What’s your favorite part of your job here at CallRail?

My favorite thing about working here is being a part of a company that allows me the time to learn and develop my skill level. They know where my ability is compared to the other people on my team, who are fairly advanced. I appreciate the atmosphere of learning and the patience of people on my team to answer questions and teach me what I don’t know.

What’s the most important thing you’re currently working on?

Since January I’ve really been focusing on growing myself. I’ve been taking more time to finish projects and been very intentional so I have a better understanding of what’s going on. I look at it as overall personal growth more than just getting a feature done.

Do you have a philosophy of work that informs your day-to-day process or how you complete projects?

I’m someone who values practicing what I learn a lot to solidify the knowledge. Being able to do something over and over again to where you don’t have to think about it frees you up to have a bigger understanding of what you’re trying to achieve. I learn by mimicking others, and I like to take visual cues. When I was teaching myself how to code, I learned more by doing video courses and seeing the actual process. I have a good sense of my strengths and weaknesses and what I need to do in order to succeed.

If you were a TV show character who would you be and why?

Jon Snow from Game of Thrones. He doesn’t necessarily not want to be a part of things, but he’s not interested in hogging the spotlight. I identify with him. I’m OK with having the behind the scenes power.

What’s the greatest thing you’ve accomplished so far in life, and what is something you hope to accomplish in the future?

The past seven years have been what I’m most proud of. Spending a bunch of money to go to audio engineering school probably wasn’t the most financially sound thing to do, but the lessons I’ve learned along the way made me feel so much more confident and capable. I was able to break away from emulating people and doing what someone told me to do and focus on where I wanted to go. As far as what I hope to do one day, anything car related where I could be one of the drivers. There’s a guy that invented the web framework CallRail uses, and he competes in the GT sports cars category driving cars like highly modified Porsches. I would like to compete like that in a sports car race someday.

What’s something interesting about you that not many people know?

I was accepted to nursing school at Jacksonville University. I ended up going to Orlando for audio engineering school instead.

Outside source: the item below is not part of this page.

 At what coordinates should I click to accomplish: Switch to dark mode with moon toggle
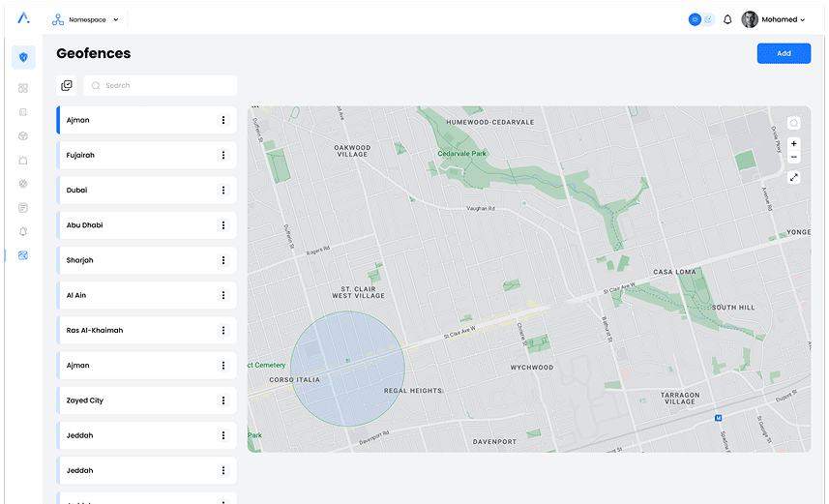point(708,19)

What do you spend the most time doing outside of work?

I hang out with friends on the weekends, go to shows, and check out new bars and restaurants. I like to workout, mostly weight training.  I recently got a bike so I’ve been riding that more often too. I also enjoy reading fantasy and science fiction. I’m a big soccer fan, and Liverpool is my all time favorite team.

Do you have anyone who has mentored you or helped you find direction in your career?

I’ve always been very internally driven and I actually gain confidence from failing a lot. I read the book “Tools of Titans” by Tim Ferriss, which is a compilation of interviews with very powerful people in a wide array of industries ranging from tech to sports, who have reached the top level of their profession. There is an interview with Jamie Foxx, and he says, “What’s on the other side of fear? Nothing.” I interpret that as if you fail or embarrass yourself, as long as you don’t do something harmful, it doesn’t actually matter. If you do something everyone shies away from and fail, most likely people will come up to you later and say how brave you were for trying it. I think of it like when I screw up, if everyone’s ok and the world didn’t end, I can try again.

What TV show do you like to binge watch?

Game of Thrones. Rick and Morty. Bob’s Burgers. Westworld. Mr. Robot.

What song would you pick as the official soundtrack to your life?

The Black Keys is my favorite band. I would choose their song “Little Black Submarines”. The last minute and a half jumps up from an acoustic start. You should listen to it if you haven’t.